A flexible analysis tool for classifying the order and orientation of sequence segments in recombinase-based genetic circuitry.
To use segment you will need to first compile the source code contained in this repository. This requires that the rustc compiler is available on your system. Further details about how to install rustc can be found at the following URL and we recommend the use of rustup to maintain your environment and ensure all other supporting tools are available.
https://www.rust-lang.org/tools/install
Once rustc is installed, compilation of segment is performed by running the following command from within the root of the code repository:
cargo build --releaseThis should take a couple minutes to complete and the generated segment executable can be found in the target/release directory. We recommend placing the segment executable in a location found in your PATH environment variable to making running the tool easier from the command line.
It should be possible to compile and run segment on any system for which rustc is available (e.g., Windows, MacOS and Linux) and the only dependancy is on the bio crate. Testing of the software has been performed exclusively on MacOS Sequoia (15.5).

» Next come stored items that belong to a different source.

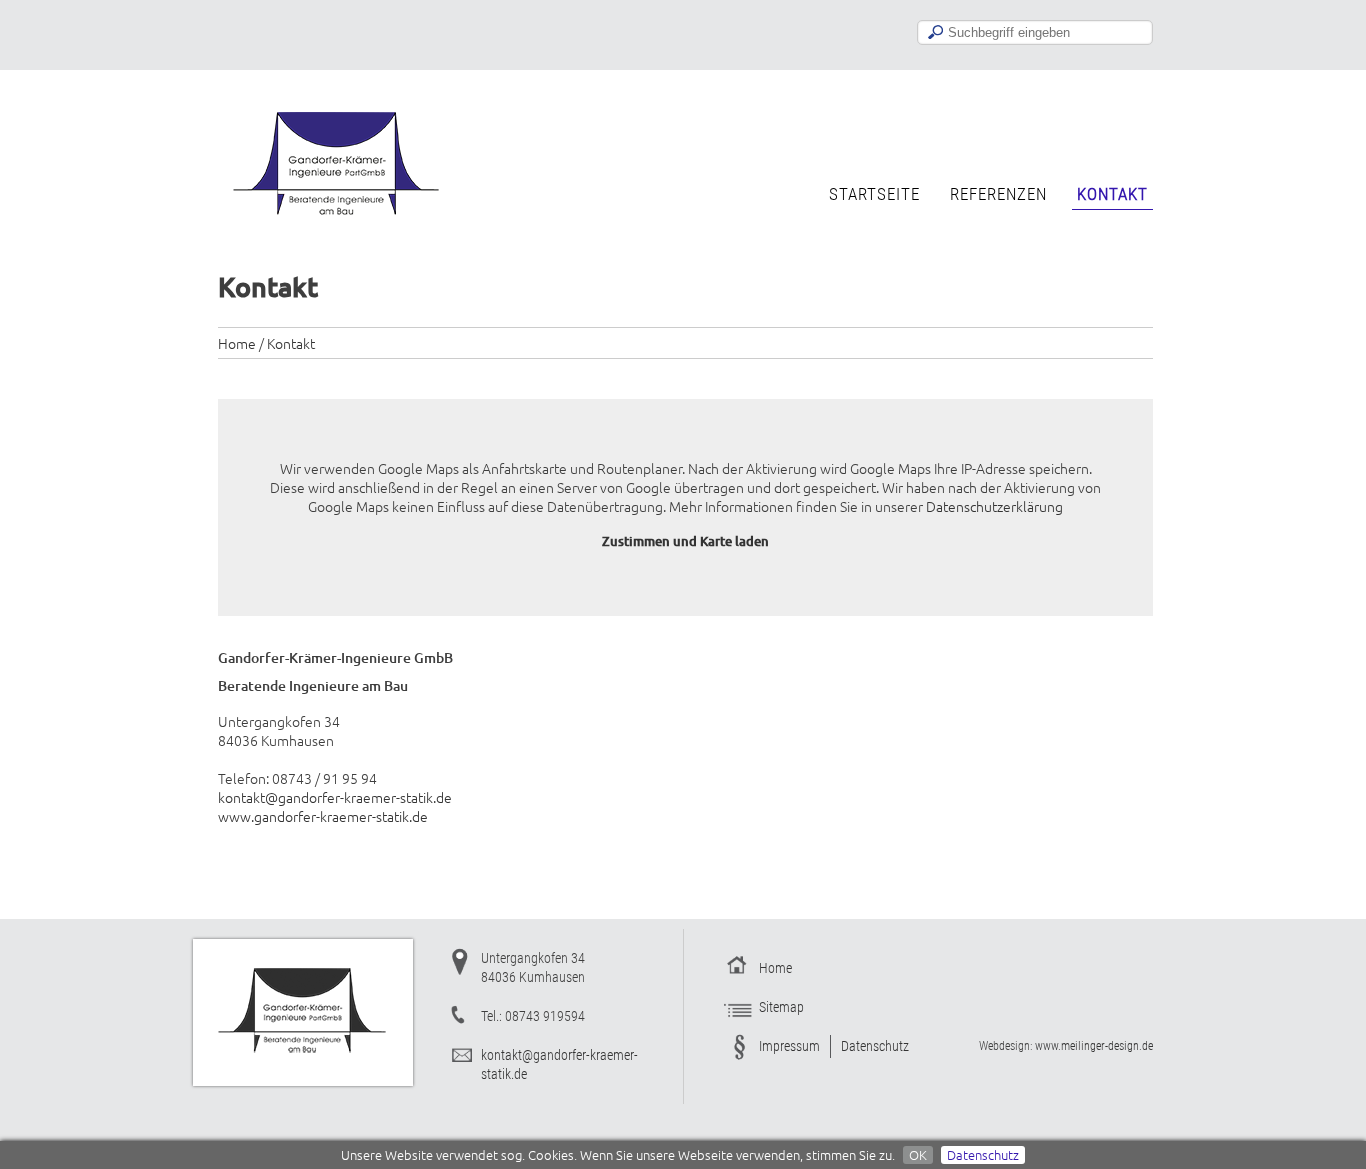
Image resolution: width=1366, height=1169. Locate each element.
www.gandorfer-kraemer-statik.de (323, 816)
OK (918, 1155)
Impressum (789, 1046)
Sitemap (781, 1007)
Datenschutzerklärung (994, 506)
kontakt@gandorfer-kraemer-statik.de (335, 797)
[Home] (338, 226)
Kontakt (1112, 194)
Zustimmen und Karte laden (685, 541)
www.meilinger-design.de (1094, 1046)
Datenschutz (983, 1155)
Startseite (874, 194)
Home (237, 343)
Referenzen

To run segment it has the following usage:
segment REF_FASTA DATA_FASTQ MIN_READ_LEN MAX_READ_LEN OUTPUT_FILEwhere REF_FASTA is the location of a file containing the reference segments in a FASTA format (this must include a start and end segment reference as a bare minimum), DATA_FASTQ is the sequencing data in a FASTQ format, MIN_READ_LEN and MAX_READ_LEN are the minimum and maximum read length, respectively, to carry out the classification for, and OUTPUT_FILE is the filename to output the results to.
To run segment on the small example data set provided in the data directory, we would therefore use the command (running from the root of the code repository):
segment data/refs.fasta data/reads.fastq 500 2000 output.txtThis should generate a file classifying each read in the intput FASTQ data file that passes the read length filtering. The first few lines are:
ad6f445e-17e6-49ce-bf40-67da322006c8 start-attP_Bxb1*-end
124e2e64-ee6f-4349-972d-58e5a210c264 start-attP_Bxb1*-end
27bcf6c4-9226-4fa9-af0a-1ed4294d8768 start-end
715b0122-721e-4dc1-acff-ca723162392c start-attP_Bxb1*-end
5f2bb513-496e-447b-a151-df14796f39bc start-attP_Bxb1*-end
fe1b90af-4e41-4c33-ab87-eee17512462c start-attP_Bxb1*-end
cb24e39a-8ee8-4988-a788-250ccd99349c start-attB_Tp901-attB_Int5-attB_BxB1*-end
c689dd31-4e98-4154-ab05-a8b0abed9436 start-attP_Bxb1*-end
8c19bcd4-b228-4e0d-a257-e5116a0a4322 start-attP_Bxb1*-end
...
This should run very quickly and take less than a minute to run on a standard desktop machine.